Les propriétés superhydrophobes des matériaux peuvent être améliorées en modifiant leur surface par voie chimique ou physique à l'échelle nanométrique ("effet lotus"). En combinant une nouvelle méthode de nanostructuration à un traitement chimique, des chimistes de l'Université de Sydney ont développé un tapis de nanofils de nickel superhydrophobes.
Le tapis de nanofils de nickel est préparé par électrodéposition à travers une matrice d'aluminium poreuse qui est ensuite dissoute. Les nanofils de 200 nm de diamètre et de plusieurs dizaines de micromètres de longueur sont très rigides; ils sont alignés perpendiculairement par rapport au substrat et se touchent à leur extrémité, formant ainsi des microagrégats en forme de tipis. Le nanotapis qui est ensuite enduit d'un composé tensio-actif (acide stérique) possède des propriétés superhydrophobes (angle de contact égal à 158°) et les conserve après immersion dans l'eau.

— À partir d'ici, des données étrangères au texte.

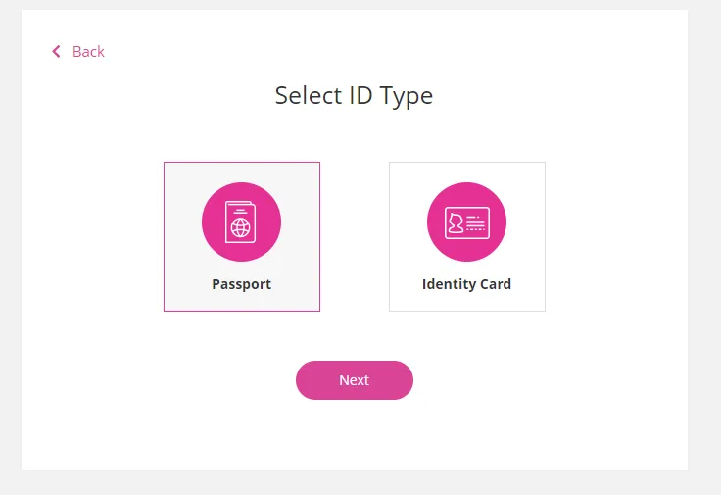The image size is (721, 495).
Task: Pick the highlighted Passport card border area
Action: (242, 236)
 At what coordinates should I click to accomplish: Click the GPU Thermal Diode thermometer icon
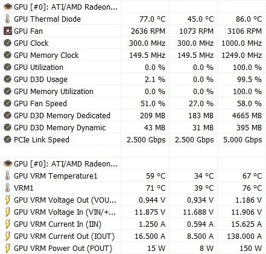[8, 19]
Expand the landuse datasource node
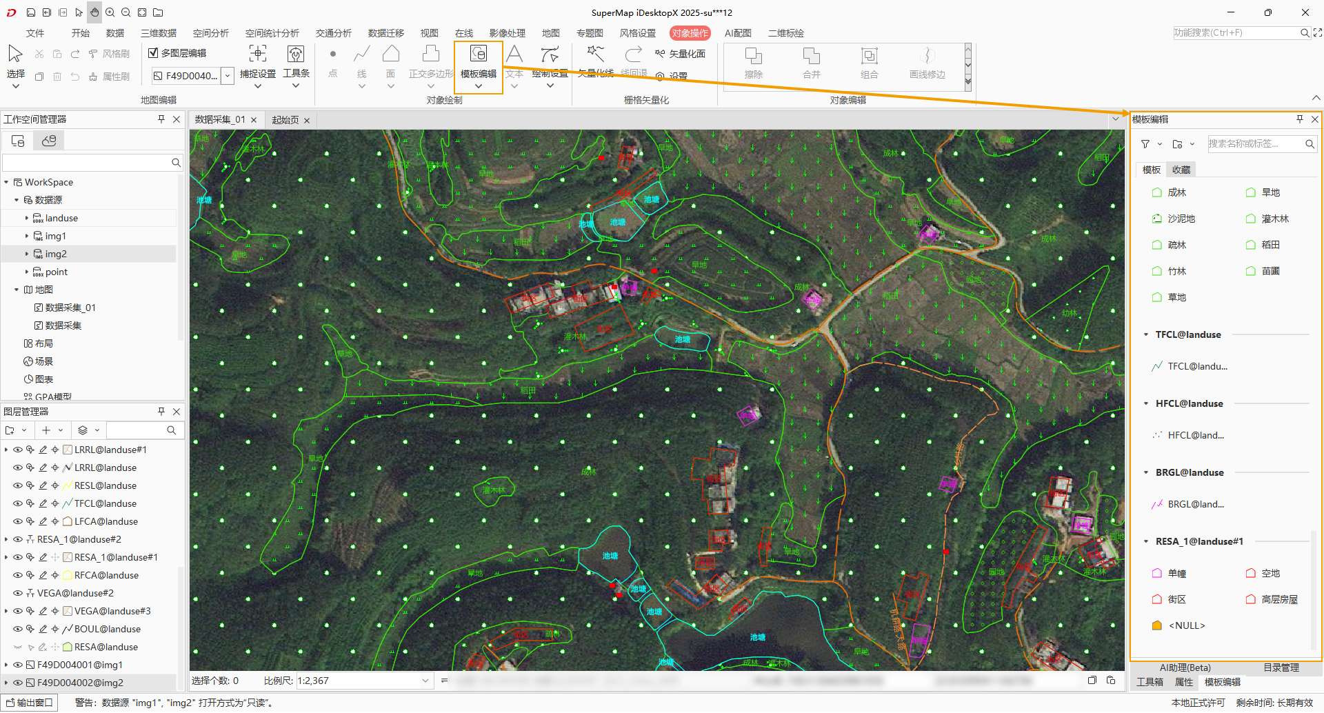Image resolution: width=1324 pixels, height=713 pixels. click(x=27, y=218)
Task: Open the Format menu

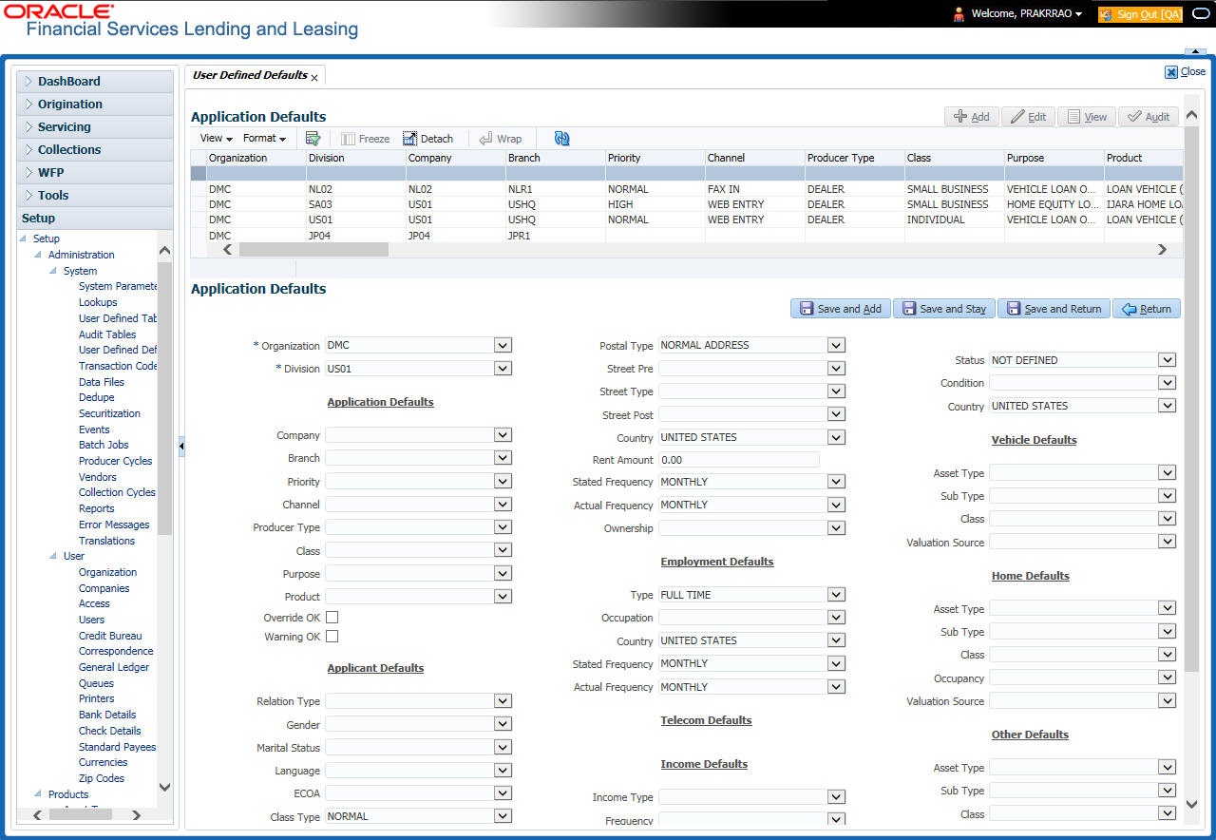Action: click(x=264, y=139)
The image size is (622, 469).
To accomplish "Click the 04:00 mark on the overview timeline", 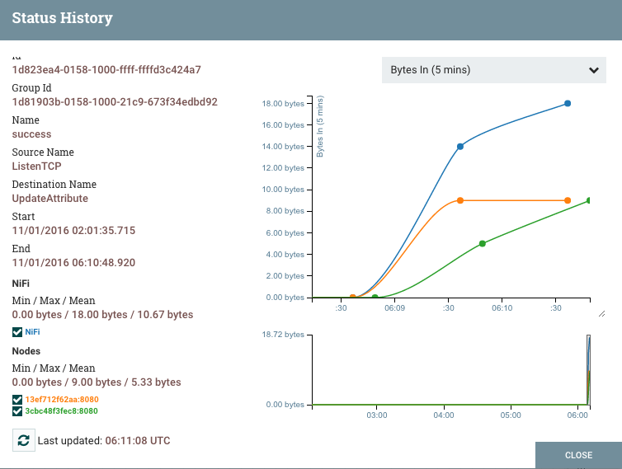I will [x=444, y=415].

Les applications de la nouvelle technique sont multiples, comme par exemple la fabrication de tissus insalissables ou de surfaces autonettoyantes pour la coque des bateaux ou les bâtiments.
Les propriétés magnétiques du nickel laissent entrevoir d'autres fonctionnalités. En effet, la modification de l'orientation des nanofils par un champ magnétique pourrait permettre de contrôler les propriétés des surfaces. La méthode de fabrication est relativement simple et peu coûteuse.